Everybody in, nobody out. A single-payer health care plan. That's what I would like to see. But as all of you know, we may not get there immediately. Because first, we have to take back the White house, we have to take back the Senate, and we have to take back the House.
Fast forward. Obama gave up his support for single payer as he began to prepare his run for the presidency. Fast forward again. The Democrats now control the Senate and the House, and Obama himself controls the White House. But now, Obama wants to see something other than single-payer.

When ABC news producers were organizing a health care forum at the White House for June, they invited Scheiner to attend. The staff at ABC thought it would be a good television moment--Obama would be surprised by his former doctor, who would be allowed to ask a question or two. Scheiner got the invitation to the forum on June 19, and had several conversations with producers at ABC, who assured him everything was on track.
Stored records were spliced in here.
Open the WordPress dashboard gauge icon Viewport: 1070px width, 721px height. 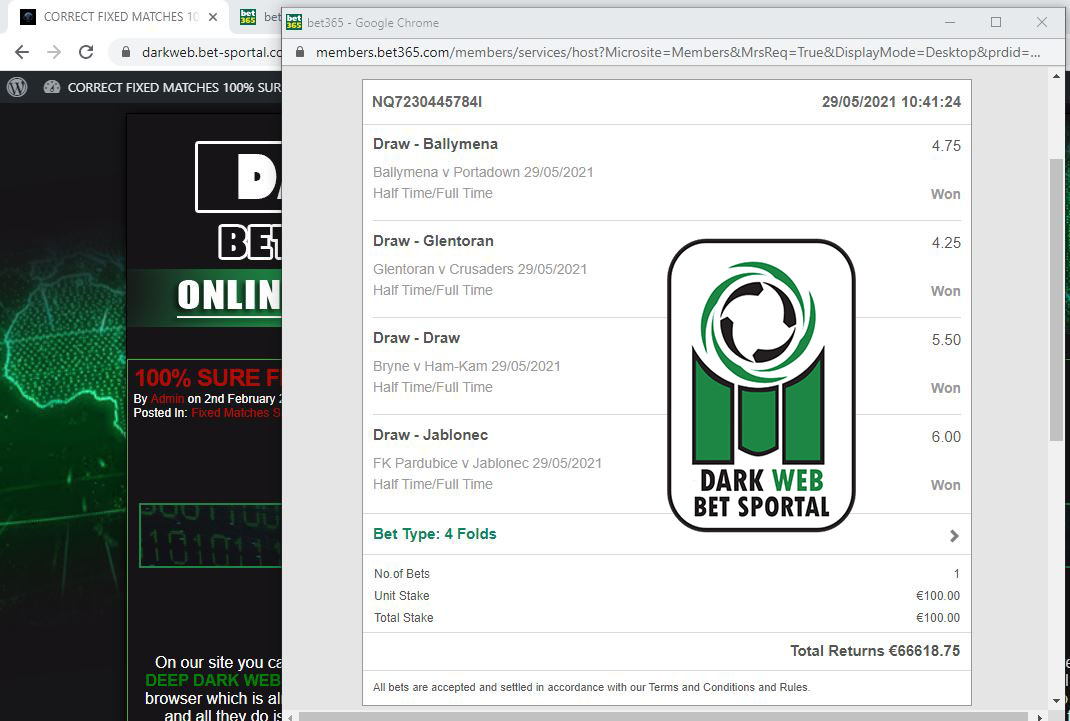52,87
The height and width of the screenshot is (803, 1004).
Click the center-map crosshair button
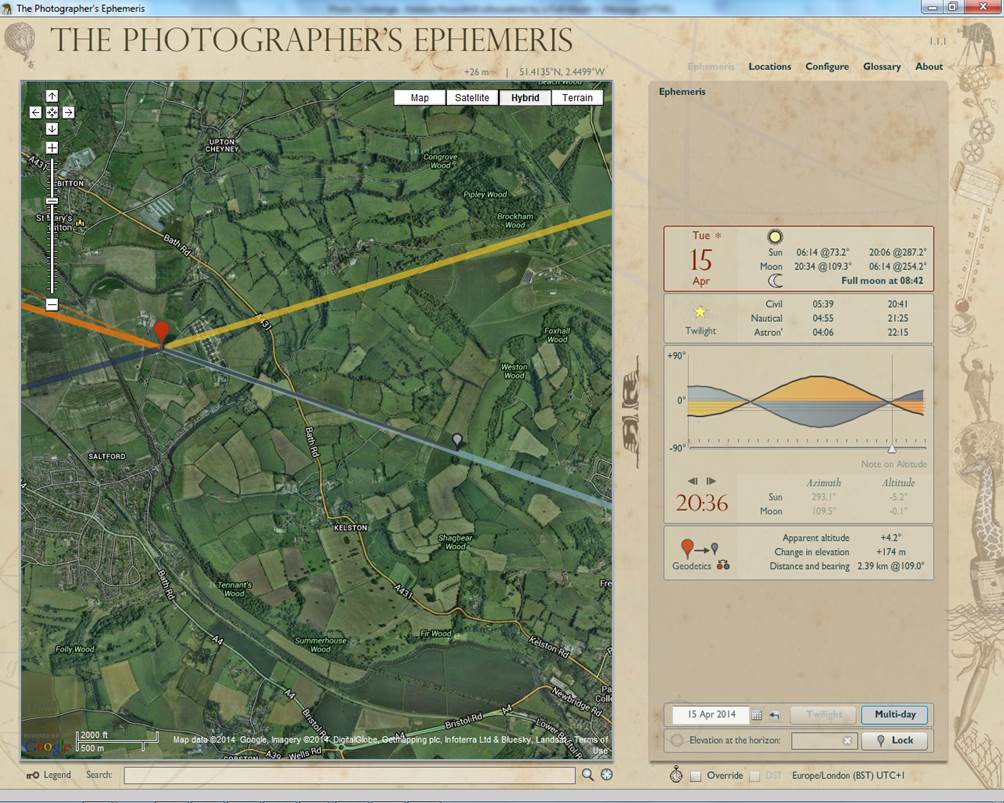pos(52,112)
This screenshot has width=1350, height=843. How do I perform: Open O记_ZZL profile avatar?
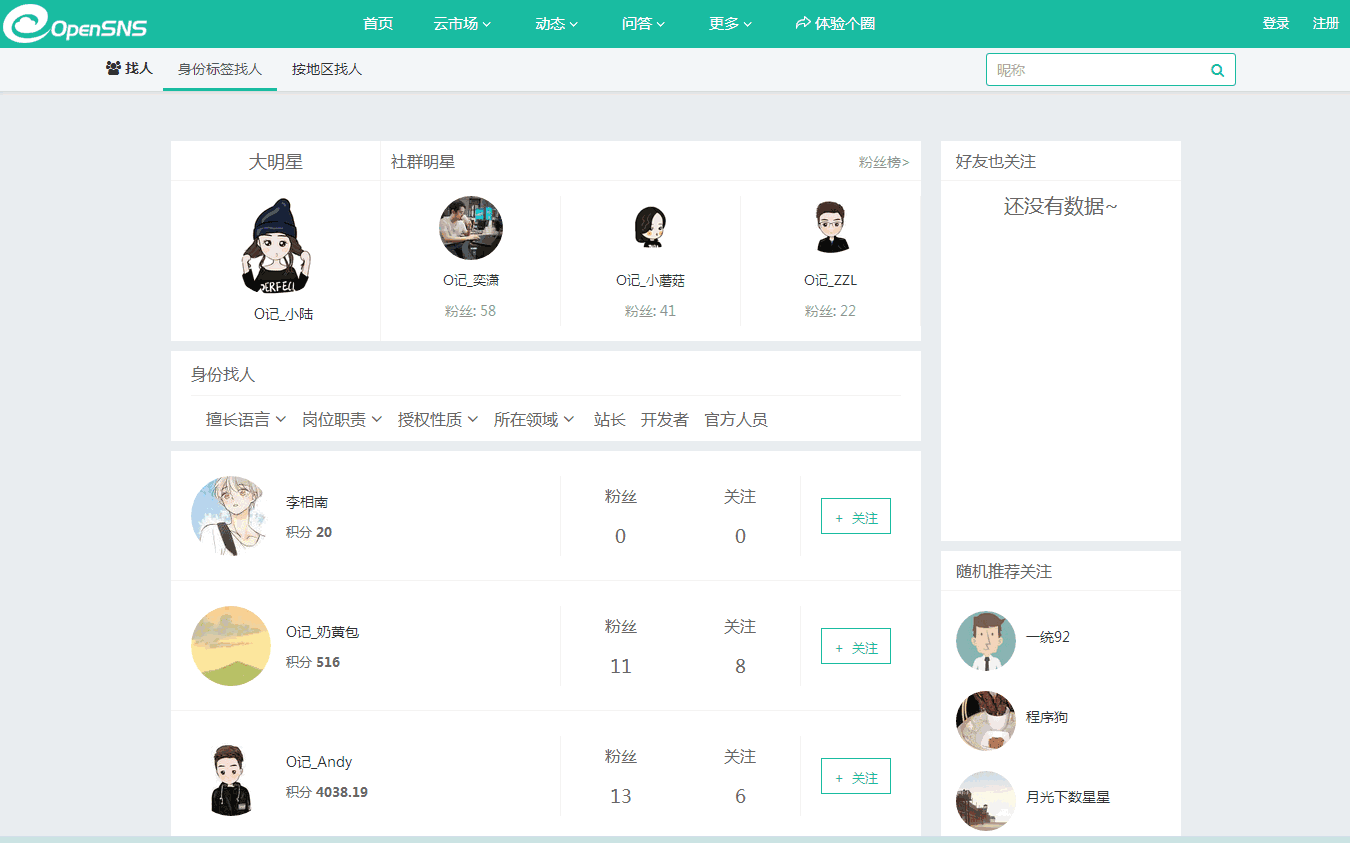click(x=830, y=228)
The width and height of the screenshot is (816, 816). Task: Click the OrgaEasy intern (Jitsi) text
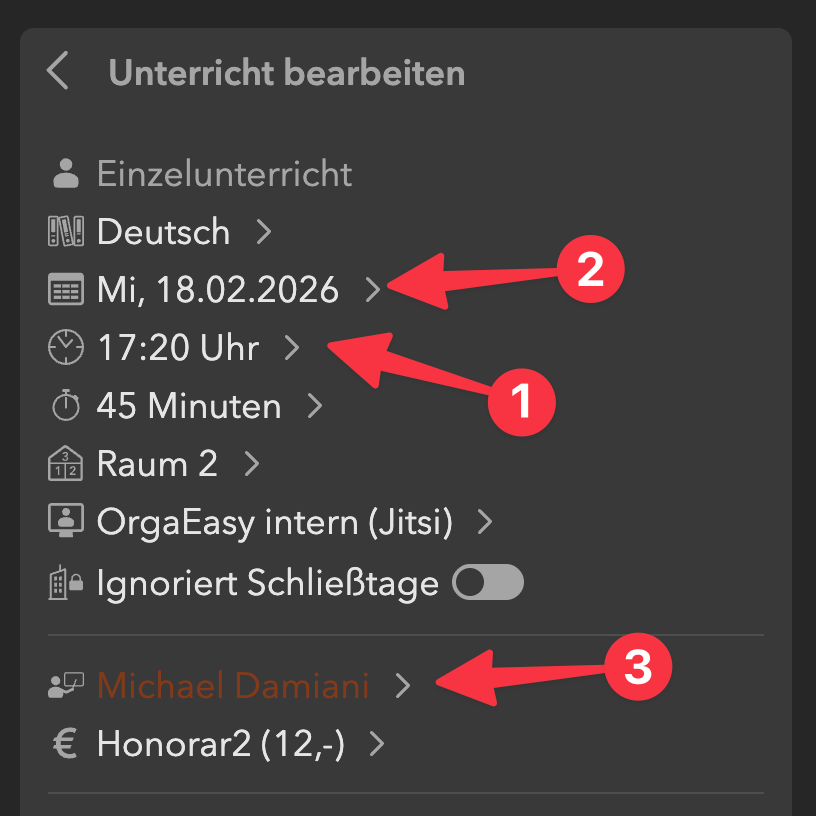pos(274,522)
Then, on June 22, two days before the event, Scheiner received a call telling him his appearance was being nixed. "We have too many people, we have to cancel you," he was told. "Maybe someday, you'll be on Nightline."
That wasn't the whole story, of course. Someone forgot to do a thorough background check: Scheiner is still a supporter of single-payer, and now a public opponent of the Democrats' plans for health care "reform" that keeps private insurance in the mix. If he were to ask a question about that, it wouldn't be a warm, fuzzy, everyone-in-total-agreement television moment. Scheiner was disinvited.
"I don't know who did it," Scheiner told the Single Payer Action Web site. "It could have been the White House. I could see [White House Chief of Staff] Rahm Emanuel doing something like that. That's his style."
THE OBAMA administration has gone to great lengths to keep any proposals for single-payer--or even a discussion of it--out of the debate about health care reform in Washington. Obama claims that he might support single-payer if he was "starting from scratch," but it's unrealistic to consider now.
Obama did say that that all voices would be heard at Sen. Max Baucus' "roundtable" discussions on health care in the committee he chairs, but proponents of single-payer--PNHP, the California Nurses Association and others--were shut out, despite repeated requests to be included. Thirteen advocates of single-payer, among them doctors and nurses, disrupted those hearings, and were dragged out and arrested--and single-payer finally got mainstream press coverage.
A study by Fairness and Accuracy in Reporting (FAIR) found that in hundreds of stories about health care in major media outlets earlier this year, during the lead-up to a White House summit in March, only five included the views of advocates of single-payer.
But support for a single-payer, government-financed health care system is at an all-time high. A recent New York Times poll found that 72 percent of those questioned supported a government-administered insurance plan--something like Medicare for those under 65. Fifty-nine percent of physicians support single-payer.
As for Dr. Scheiner, he won't be silenced about single-payer. He's speaking at a rally on July 30 in Washington, D.C., to celebrate the 44th anniversary of Medicare--and in favor of HR 676, Rep. John Conyers' legislation to establish a single-payer system.